-- ASSIGNMENT --
Return exactly the span of lines in the following data that opens with the line containing "Given: Click the gear" and closes with the line containing "Given: Click the grid icon beside 参团次数". Include nothing else.

-- DATA FOR PROCESSING --
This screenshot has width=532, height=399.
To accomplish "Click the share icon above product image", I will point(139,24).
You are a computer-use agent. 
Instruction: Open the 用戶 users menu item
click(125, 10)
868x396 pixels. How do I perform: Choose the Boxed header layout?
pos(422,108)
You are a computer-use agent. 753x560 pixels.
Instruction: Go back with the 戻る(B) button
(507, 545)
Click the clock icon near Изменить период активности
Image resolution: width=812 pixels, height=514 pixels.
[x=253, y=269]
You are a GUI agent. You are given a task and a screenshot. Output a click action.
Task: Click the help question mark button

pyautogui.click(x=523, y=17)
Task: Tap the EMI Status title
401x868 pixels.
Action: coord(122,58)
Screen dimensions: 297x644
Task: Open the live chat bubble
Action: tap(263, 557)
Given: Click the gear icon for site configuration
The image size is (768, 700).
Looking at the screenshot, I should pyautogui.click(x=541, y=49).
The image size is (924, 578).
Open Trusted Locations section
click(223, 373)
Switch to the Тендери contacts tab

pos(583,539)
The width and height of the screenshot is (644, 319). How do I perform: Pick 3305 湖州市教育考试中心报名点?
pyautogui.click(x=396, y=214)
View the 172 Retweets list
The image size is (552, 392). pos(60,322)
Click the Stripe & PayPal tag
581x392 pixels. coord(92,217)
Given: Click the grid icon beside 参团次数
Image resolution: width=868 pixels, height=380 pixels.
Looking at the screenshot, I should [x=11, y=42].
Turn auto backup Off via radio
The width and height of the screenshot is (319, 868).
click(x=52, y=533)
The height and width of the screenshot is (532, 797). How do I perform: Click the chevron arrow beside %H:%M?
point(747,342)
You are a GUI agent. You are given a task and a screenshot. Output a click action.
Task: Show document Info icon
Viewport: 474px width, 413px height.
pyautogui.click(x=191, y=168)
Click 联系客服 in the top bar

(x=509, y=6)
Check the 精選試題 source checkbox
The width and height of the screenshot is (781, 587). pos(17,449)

-- RESULT OF THE TASK --
Given: Click the gear icon for site configuration
The image size is (768, 700).
Looking at the screenshot, I should pyautogui.click(x=541, y=49).
The image size is (924, 578).
Open Trusted Locations section
click(223, 373)
Switch to the Тендери contacts tab

pos(583,539)
The width and height of the screenshot is (644, 319). How do I perform: Pick 3305 湖州市教育考试中心报名点?
pyautogui.click(x=396, y=214)
View the 172 Retweets list
The image size is (552, 392). pos(60,322)
Click the Stripe & PayPal tag
581x392 pixels. coord(92,217)
Given: Click the grid icon beside 参团次数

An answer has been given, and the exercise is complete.